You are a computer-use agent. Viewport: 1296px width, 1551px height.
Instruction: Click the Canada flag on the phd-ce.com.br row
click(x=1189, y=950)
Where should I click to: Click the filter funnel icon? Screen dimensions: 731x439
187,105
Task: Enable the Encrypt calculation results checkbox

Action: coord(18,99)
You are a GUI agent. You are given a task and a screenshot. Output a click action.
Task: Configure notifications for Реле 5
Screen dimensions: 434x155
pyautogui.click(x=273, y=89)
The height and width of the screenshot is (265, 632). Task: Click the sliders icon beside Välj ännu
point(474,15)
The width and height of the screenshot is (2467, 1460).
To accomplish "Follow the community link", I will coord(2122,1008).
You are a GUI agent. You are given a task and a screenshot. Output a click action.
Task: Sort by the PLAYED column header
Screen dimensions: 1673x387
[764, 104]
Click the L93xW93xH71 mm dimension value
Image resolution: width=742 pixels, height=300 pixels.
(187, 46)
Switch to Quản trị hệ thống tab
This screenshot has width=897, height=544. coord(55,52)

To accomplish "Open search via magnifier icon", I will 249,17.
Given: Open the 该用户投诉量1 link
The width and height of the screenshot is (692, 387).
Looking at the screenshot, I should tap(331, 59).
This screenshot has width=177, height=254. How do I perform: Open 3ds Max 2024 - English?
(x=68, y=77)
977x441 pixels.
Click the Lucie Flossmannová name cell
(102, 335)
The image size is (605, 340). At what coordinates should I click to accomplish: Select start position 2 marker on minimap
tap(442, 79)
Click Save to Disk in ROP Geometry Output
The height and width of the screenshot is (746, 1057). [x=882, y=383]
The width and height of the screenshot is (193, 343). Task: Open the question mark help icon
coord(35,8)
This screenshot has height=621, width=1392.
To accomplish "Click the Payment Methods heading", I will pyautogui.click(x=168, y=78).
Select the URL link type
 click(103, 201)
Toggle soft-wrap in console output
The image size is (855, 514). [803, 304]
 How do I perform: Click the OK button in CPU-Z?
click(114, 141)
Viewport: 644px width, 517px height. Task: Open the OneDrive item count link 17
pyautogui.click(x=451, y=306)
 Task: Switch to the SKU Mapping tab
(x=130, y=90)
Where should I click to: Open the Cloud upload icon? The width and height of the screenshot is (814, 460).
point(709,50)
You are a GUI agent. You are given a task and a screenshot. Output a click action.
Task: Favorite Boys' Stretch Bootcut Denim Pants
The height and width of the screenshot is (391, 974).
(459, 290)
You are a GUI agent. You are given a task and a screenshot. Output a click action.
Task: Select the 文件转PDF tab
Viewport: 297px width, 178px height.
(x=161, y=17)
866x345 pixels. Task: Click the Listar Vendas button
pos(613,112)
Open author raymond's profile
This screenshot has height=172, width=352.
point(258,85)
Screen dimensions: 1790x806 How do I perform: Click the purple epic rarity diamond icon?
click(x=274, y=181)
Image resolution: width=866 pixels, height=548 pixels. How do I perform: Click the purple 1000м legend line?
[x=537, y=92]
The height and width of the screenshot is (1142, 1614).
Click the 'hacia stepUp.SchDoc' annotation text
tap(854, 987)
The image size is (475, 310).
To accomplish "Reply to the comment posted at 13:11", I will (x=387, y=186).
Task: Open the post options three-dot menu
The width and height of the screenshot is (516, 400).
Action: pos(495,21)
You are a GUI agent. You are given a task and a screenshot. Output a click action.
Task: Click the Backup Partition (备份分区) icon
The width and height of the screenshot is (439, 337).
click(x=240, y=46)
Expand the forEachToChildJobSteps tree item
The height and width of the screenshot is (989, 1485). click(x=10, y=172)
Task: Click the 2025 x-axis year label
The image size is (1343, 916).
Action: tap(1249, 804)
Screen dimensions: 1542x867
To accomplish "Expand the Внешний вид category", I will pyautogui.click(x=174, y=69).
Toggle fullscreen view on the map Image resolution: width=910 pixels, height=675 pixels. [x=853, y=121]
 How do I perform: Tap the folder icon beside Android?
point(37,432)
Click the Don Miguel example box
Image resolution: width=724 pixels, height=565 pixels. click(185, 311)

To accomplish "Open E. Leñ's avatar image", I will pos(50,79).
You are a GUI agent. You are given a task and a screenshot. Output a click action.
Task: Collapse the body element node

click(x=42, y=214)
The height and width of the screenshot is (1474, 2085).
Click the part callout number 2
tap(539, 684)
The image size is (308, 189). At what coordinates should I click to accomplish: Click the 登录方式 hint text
* * * * * * * * *
• _WHAT NEEDS TO BE DONE_: Retype everything in the records from the line containing "Task: Enable the" down to the line containing "pyautogui.click(x=451, y=306)", both of those lines included.

• _RESPONSE BELOW_:
Task: Enable the Encrypt calculation results checkbox

Action: coord(18,99)
You are a GUI agent. You are given a task and a screenshot. Output a click action.
Task: Configure notifications for Реле 5
Screen dimensions: 434x155
pyautogui.click(x=273, y=89)
The height and width of the screenshot is (265, 632). Task: Click the sliders icon beside Välj ännu
point(474,15)
The width and height of the screenshot is (2467, 1460).
To accomplish "Follow the community link", I will coord(2122,1008).
You are a GUI agent. You are given a task and a screenshot. Output a click action.
Task: Sort by the PLAYED column header
Screen dimensions: 1673x387
[764, 104]
Click the L93xW93xH71 mm dimension value
Image resolution: width=742 pixels, height=300 pixels.
(187, 46)
Switch to Quản trị hệ thống tab
This screenshot has width=897, height=544. coord(55,52)

To accomplish "Open search via magnifier icon", I will 249,17.
Given: Open the 该用户投诉量1 link
The width and height of the screenshot is (692, 387).
Looking at the screenshot, I should tap(331, 59).
This screenshot has width=177, height=254. How do I perform: Open 3ds Max 2024 - English?
(x=68, y=77)
977x441 pixels.
Click the Lucie Flossmannová name cell
(102, 335)
The image size is (605, 340). At what coordinates should I click to accomplish: Select start position 2 marker on minimap
tap(442, 79)
Click Save to Disk in ROP Geometry Output
The height and width of the screenshot is (746, 1057). [x=882, y=383]
The width and height of the screenshot is (193, 343). Task: Open the question mark help icon
coord(35,8)
This screenshot has height=621, width=1392.
To accomplish "Click the Payment Methods heading", I will pyautogui.click(x=168, y=78).
Select the URL link type
 click(103, 201)
Toggle soft-wrap in console output
The image size is (855, 514). [803, 304]
 How do I perform: Click the OK button in CPU-Z?
click(114, 141)
Viewport: 644px width, 517px height. Task: Open the OneDrive item count link 17
pyautogui.click(x=451, y=306)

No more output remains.